While I could talk about Patrick Makau, Wilson Kipsang, or Dennis Kimetto, the last three marathon world record holders, who don't have any Olympic medals between the three of them because they are all relatively up and coming, and I could say how each one is a study of one with little to teach sedentary Americans about running, those three are a huge study in team work, training, and Kenya having an environment for the marathon. However, Kenya is about to get a number of athletes exposed for doping over the next couple months, so I won't talk about running tonight. I just wanted to say that as a middle class American I highly doubt I can replicate the conditions for anyone in the U.S.A. to have the same background as each of them. However, they all run lots of miles, and run hard workouts, which is a good place to start training to be your best. No, I'm not going to write about running today, but rather engineering.
I have had four days of testing in the cold room at -40 degrees C/F this year. Two in May and two just recently in November. While preparing for these tests one of the comments was how, "each test is different, you can't conclude X, Y and Z from one test." Now that I have been through four of these I see what he meant. Do you know what oil does at -40 degrees? Probably not, because no one really does, if we knew how to analytically model it, instead of testing in the cold room, we would. Every test has presented some surprise. I won't divulge the specifics, but like the title of the article how can you say X works or does not work from a one hour long real time test? It can work for ten minutes, then quit working. Another example of small sample sizes I really like, the space program, specifically Mercury, Gemini and Apollo. Every mission was trying something that had never been done before, and if they got it to work, once, it was a huge success. In hindsight we only hear about the successes, and maybe Apollo 1, but space walking was a huge challenge on Gemini until Buzz Aldrin trained in a swimming pool. Apollo 11 had a computer malfunction giving an error as it became overloaded. Apollo 14 almost didn't land on the moon because of a short circuit in the lander that could have triggered an automatic abort. I'm getting off topic, but the point is to show that just because we landed successfully on the moon once doesn't mean that future landing were risk free at all.
Of my four tests, they always happen in pairs, a baseline and a prototype test, so I have really only tested two new designs. In May we failed, the results were inconclusive due to a number of factors so we went back to the drawing board and asked the experts and came up with a new design. The new design "passed" but there were a couple of issues we encountered during testing and while the results still seemed to show the new design was better than the old design, there is no one waving a flag and cheering saying "This is the answer! You solved the problem!" Partly because people don't do that often in engineering, but also because we all know that minor variations in one test could affect the future production reliability.

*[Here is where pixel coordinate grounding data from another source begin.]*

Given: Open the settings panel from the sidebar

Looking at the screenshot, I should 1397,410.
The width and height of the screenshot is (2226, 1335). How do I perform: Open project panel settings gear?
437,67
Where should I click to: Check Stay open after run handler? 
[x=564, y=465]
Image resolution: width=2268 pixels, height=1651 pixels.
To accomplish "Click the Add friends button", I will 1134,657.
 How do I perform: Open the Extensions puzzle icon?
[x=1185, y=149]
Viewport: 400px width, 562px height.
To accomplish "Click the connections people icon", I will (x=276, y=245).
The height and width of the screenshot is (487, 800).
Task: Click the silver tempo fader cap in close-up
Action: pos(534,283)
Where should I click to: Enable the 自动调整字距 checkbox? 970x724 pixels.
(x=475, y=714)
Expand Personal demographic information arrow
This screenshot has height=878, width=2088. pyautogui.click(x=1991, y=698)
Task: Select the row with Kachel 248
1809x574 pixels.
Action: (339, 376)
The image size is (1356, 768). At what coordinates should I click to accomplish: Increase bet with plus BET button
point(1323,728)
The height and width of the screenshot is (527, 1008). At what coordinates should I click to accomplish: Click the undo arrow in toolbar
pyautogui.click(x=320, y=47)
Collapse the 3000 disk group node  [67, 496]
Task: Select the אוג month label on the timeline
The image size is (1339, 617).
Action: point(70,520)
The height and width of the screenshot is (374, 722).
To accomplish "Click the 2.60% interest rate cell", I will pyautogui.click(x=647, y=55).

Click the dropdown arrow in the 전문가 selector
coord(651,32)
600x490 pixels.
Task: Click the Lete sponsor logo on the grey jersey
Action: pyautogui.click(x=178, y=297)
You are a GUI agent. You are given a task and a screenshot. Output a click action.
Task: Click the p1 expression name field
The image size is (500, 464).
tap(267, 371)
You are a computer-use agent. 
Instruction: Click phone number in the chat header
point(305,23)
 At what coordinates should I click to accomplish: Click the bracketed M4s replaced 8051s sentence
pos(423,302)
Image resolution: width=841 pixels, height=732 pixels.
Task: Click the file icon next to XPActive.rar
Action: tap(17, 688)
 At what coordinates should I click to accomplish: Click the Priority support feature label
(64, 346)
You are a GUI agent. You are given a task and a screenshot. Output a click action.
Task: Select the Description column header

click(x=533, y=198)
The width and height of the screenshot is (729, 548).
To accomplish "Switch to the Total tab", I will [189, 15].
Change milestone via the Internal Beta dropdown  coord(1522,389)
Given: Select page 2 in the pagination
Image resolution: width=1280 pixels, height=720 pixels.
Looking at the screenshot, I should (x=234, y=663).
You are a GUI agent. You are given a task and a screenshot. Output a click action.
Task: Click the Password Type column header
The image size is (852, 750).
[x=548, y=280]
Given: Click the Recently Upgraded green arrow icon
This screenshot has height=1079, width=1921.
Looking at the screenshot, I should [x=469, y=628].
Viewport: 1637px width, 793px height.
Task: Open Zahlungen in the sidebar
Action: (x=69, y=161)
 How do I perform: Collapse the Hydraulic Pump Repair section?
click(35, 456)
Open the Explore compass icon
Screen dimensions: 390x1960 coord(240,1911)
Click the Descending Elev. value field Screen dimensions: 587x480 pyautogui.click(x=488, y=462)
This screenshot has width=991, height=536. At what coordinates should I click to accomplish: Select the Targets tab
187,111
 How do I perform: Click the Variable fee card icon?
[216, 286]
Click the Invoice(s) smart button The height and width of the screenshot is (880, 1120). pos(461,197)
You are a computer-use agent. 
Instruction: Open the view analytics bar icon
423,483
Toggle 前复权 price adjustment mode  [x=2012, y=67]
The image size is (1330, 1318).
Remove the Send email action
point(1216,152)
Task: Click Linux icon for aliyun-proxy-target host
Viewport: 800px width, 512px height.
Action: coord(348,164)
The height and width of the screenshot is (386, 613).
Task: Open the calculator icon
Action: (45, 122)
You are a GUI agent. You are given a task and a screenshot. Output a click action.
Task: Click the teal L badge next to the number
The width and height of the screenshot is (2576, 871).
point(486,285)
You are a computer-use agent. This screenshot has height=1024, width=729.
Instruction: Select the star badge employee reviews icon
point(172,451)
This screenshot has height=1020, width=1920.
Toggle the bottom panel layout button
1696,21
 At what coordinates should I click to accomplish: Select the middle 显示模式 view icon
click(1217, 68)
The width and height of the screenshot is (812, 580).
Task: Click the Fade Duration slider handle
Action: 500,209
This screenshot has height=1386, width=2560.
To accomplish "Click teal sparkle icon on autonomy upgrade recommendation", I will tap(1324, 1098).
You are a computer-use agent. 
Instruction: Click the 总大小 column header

If I was more versed in statistics I would enjoy talking about Weibull slopes and probabilities, but I am not an expert there. There is always the chance that this test was of the best possible situation and you won't pass again. Typically situations in real life are more similar than they are different, which is very fortunate, but we engineers still spend much of our time working on the rare cases and trying to discern the two factors that contributed to failure in that particular instance.
What can you conclude from a sample of one? It worked that time, it may work again, under the same conditions. That's a positive spin on it, but an accurate view too.